Marina Ferraz [MF]: É um livro de 28 contos. Todos eles acabam por tocar o tema da morte, mas o livro é, essencialmente, sobre as perspectivas de vida. As formas de viver o amor e o impacto que isso tem sobre a morte. Quando eu apresento o título com amor entre parêntesis rectos e morte entre parêntesis curvos é intencional. Aquilo que eu tento transmitir é que o amor é mais forte que a morte, vai além da morte e não morre com a morte. Os contos acabam por recair sobre as formas de amar e de viver usando sempre a morte como elemento base para isto. O livro tem ainda um QR Code que liga a uma música, que tem a composição e voz de Hélder Godinho.
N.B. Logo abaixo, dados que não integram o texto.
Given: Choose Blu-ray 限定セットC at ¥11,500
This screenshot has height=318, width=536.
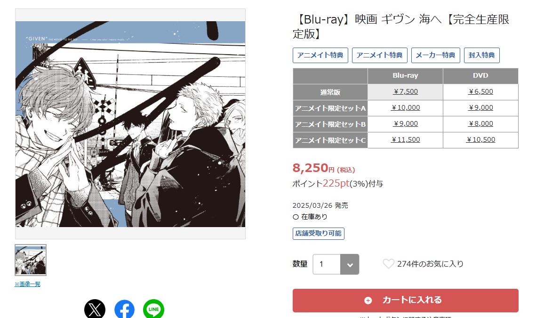Looking at the screenshot, I should coord(406,140).
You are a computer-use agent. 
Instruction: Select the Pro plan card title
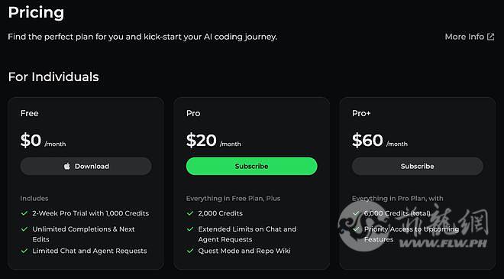coord(193,113)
[CP]: Este não é o seu primeiro livro. O que o distingue do anterior?
[MF]: Antes deste, lancei um livro, tinha 18 anos. Era um livro de poesia. Acho que a maturidade da escrita não era a mesma, já para não falar que dediquei a minha vida a trabalhar para a escrita. Sempre quis ser escritora. A própria qualidade da escrita, hoje em dia, é reflexo deste trabalho. Para mim, isto é uma história que começa com 6 anos, ainda não sabia escrever. A professora mandou-me ao quadro fazer um “i”. Eu cheguei a casa e disse à minha mãe “mãe, eu já sei o que quero ser quando for grande: escritora”. E nunca quis ser outra coisa.
[CP]: Esse desejo só se adensou ao longo do tempo?
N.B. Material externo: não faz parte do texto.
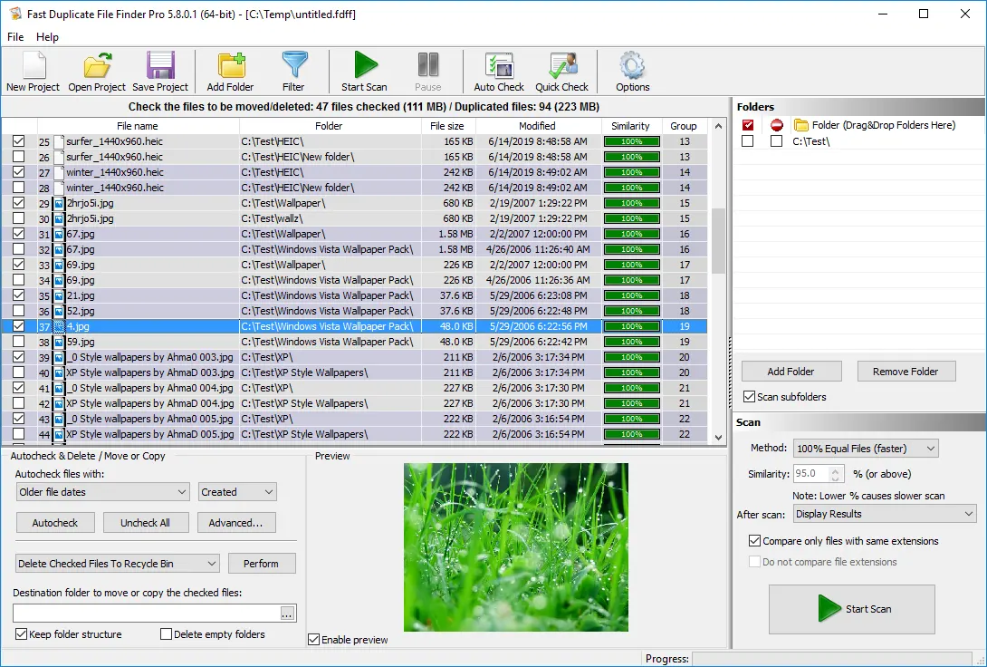Viewport: 987px width, 667px height.
Task: Open the Help menu
Action: 47,37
[MF]: Eu acho que as palavras viciam. Quando começamos a usá-las para construir narrativas e para o nosso quotidiano, torna-se viciante ter essa capacidade de comunicação e expressão. Queremos ir mais longe com as palavras e explorar o seu potencial. Foi por aí que acabou por se adensar esta minha paixão pela escrita.
[CP]: Ter nascido em Coimbra foi, de alguma forma, um obstáculo para si?
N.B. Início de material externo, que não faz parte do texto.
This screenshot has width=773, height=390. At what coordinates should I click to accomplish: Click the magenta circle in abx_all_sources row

[MF]: Coimbra é mãe. Em Coimbra recebi uma educação absolutamente incrível. Tive professores maravilhosos que me acompanharam e me ajudaram a construir-me para isto. Se calhar não seria tão fácil construir carreira se não tivesse ido para Lisboa. Contudo, nunca vou saber realmente se isso é verdade. Ser de Coimbra e ter lá crescido, ajudou. Tive acesso a muitas realidades que talvez Lisboa não me tivesse oferecido. Tive oportunidade de me apaixonar pela terra e sinto que muito da minha escrita também é ancorada nisso.
[CP]: A Marina apresentou o seu livro em Coimbra. O que sentiu por parte do público?
[MF]: Eu não senti muita adesão, mas também é preciso explicar que eu conheço muito pouca gente em Coimbra. Os meus primeiros 14 anos de vida foram em Coimbra, mas o meu leque de relações não era muito vasto, porque estudei na mesma escola, com a mesma turma, isto é, as mesmas pessoas. Acabo por conhecer pouca gente e por haver mais desconhecimento sobre aquilo que tem sido o meu trabalho. De qualquer forma, dentro do público que estava, senti-me muito acarinhada, senti que estavam interessados na obra e que queriam mais. A reacção foi muito boa.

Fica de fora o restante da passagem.